**WORKING DATA**
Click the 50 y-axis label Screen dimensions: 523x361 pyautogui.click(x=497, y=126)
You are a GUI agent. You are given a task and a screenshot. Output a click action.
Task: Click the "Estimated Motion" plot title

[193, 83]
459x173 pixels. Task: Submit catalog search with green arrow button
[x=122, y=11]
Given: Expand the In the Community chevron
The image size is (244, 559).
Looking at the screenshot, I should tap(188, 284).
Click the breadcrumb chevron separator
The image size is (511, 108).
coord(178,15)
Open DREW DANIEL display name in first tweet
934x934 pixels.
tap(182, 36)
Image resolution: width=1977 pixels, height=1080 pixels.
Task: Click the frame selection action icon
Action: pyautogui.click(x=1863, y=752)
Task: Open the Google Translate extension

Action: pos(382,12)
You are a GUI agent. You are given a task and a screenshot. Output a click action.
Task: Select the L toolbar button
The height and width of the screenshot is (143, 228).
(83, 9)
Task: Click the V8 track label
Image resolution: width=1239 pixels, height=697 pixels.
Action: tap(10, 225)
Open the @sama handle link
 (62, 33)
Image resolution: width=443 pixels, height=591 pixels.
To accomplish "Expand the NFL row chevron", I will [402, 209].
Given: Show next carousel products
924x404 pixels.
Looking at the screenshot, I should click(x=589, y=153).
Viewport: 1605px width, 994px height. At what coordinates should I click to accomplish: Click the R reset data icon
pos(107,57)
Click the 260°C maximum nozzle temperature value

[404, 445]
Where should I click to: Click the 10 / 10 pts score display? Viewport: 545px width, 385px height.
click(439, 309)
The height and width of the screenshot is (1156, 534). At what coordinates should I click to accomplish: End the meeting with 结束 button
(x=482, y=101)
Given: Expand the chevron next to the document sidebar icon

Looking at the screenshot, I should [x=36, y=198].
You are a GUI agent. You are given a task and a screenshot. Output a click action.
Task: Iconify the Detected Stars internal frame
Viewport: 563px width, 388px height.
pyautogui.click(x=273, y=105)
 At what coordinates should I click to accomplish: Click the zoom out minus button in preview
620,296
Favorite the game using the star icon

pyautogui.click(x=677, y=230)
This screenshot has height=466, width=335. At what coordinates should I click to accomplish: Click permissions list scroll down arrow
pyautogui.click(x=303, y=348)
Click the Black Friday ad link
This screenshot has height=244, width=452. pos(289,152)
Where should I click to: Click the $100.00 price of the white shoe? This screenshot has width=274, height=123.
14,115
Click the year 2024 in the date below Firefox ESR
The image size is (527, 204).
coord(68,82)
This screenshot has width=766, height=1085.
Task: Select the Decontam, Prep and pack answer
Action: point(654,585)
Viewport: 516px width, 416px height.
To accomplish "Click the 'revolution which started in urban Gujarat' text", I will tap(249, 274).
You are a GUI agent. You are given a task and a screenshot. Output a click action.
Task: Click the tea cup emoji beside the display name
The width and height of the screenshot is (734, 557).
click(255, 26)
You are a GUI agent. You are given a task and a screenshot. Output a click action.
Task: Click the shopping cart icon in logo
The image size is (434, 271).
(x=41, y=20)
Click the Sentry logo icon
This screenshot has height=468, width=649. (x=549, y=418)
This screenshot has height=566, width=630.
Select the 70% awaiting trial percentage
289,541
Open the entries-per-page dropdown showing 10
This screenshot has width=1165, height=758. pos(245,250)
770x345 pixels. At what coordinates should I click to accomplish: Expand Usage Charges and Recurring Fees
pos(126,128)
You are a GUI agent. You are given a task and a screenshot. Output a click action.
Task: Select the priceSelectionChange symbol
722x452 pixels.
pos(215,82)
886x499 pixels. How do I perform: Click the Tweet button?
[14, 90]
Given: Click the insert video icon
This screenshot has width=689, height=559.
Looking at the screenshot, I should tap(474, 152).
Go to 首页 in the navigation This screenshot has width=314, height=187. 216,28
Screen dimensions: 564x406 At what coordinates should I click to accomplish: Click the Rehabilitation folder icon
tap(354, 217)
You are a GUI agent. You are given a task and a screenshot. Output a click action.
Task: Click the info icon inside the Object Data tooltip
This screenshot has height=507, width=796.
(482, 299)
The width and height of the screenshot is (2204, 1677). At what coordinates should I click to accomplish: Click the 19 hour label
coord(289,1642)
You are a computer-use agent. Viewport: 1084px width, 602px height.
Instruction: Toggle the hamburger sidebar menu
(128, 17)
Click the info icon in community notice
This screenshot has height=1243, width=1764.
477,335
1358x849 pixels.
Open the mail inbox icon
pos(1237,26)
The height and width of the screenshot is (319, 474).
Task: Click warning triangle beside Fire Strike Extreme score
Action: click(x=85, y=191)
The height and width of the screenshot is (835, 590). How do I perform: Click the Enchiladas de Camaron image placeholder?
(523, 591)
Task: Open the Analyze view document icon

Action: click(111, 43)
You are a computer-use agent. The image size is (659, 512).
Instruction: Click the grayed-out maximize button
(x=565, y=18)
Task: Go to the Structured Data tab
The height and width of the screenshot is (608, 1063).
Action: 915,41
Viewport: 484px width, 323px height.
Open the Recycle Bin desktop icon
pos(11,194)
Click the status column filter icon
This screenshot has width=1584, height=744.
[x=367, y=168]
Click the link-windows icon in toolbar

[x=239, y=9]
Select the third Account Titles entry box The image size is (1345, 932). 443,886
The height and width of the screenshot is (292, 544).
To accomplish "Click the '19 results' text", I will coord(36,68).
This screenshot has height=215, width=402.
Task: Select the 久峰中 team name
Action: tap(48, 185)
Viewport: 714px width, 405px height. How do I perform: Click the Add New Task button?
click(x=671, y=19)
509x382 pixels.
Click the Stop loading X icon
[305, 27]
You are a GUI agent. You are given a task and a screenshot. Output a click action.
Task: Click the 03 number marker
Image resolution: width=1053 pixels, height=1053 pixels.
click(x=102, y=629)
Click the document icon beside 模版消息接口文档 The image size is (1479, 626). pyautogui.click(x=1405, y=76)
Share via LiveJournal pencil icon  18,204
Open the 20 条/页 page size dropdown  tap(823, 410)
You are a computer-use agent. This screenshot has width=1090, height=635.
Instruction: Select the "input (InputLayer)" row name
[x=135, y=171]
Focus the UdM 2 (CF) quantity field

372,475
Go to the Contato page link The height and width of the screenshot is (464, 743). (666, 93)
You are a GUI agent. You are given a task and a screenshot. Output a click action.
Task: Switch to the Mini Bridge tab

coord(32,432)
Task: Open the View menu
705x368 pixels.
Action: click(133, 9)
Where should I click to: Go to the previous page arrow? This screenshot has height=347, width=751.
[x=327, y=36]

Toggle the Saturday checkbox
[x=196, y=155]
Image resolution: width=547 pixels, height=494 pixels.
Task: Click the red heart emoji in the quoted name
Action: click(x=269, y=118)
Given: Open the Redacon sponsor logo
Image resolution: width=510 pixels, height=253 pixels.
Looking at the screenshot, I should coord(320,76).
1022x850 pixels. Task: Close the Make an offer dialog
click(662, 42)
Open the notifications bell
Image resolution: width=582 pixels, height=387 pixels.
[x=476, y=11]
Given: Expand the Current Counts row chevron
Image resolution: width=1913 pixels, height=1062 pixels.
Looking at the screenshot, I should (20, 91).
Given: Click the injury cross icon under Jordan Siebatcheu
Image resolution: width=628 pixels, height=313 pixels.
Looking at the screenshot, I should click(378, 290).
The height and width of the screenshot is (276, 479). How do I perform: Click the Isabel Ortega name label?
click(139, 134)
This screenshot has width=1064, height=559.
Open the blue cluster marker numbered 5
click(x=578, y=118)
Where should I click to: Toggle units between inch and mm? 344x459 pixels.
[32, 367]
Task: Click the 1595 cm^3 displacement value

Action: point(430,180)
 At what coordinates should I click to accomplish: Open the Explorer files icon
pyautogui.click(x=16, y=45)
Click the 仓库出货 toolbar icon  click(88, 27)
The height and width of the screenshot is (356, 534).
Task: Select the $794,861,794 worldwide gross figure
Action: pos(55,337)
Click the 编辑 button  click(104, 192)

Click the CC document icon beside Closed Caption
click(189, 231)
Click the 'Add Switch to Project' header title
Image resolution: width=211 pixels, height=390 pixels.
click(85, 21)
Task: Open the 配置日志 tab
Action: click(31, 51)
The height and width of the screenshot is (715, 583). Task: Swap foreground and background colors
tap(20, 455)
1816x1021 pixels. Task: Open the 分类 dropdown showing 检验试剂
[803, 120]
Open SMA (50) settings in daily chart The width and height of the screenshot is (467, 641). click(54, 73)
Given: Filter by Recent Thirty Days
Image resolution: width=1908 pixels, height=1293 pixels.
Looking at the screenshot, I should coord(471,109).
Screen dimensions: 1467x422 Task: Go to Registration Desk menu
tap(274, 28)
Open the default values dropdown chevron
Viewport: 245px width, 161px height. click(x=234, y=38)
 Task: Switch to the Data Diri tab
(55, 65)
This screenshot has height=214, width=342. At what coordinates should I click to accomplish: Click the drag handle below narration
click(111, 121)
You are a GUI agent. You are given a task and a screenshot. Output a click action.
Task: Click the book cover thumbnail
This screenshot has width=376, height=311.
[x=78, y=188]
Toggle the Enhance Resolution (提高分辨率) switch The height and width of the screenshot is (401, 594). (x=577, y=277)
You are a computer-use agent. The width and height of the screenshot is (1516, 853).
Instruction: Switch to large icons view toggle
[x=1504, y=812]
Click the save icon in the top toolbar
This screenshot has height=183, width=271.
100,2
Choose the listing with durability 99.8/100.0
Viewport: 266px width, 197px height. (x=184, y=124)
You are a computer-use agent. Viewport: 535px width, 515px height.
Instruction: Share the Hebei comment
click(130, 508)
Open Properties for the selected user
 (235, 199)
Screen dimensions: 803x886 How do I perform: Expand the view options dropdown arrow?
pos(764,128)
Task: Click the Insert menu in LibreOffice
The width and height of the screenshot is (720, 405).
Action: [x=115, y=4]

**CHALLENGE**
Can you copy out the stretch of lines from the one containing "You are a computer-use agent. The width" through the one containing "pos(764,128)", character for character?

**THE RESPONSE**
You are a computer-use agent. The width and height of the screenshot is (1516, 853).
Instruction: Switch to large icons view toggle
[x=1504, y=812]
Click the save icon in the top toolbar
This screenshot has height=183, width=271.
100,2
Choose the listing with durability 99.8/100.0
Viewport: 266px width, 197px height. (x=184, y=124)
You are a computer-use agent. Viewport: 535px width, 515px height.
Instruction: Share the Hebei comment
click(130, 508)
Open Properties for the selected user
 (235, 199)
Screen dimensions: 803x886 How do I perform: Expand the view options dropdown arrow?
pos(764,128)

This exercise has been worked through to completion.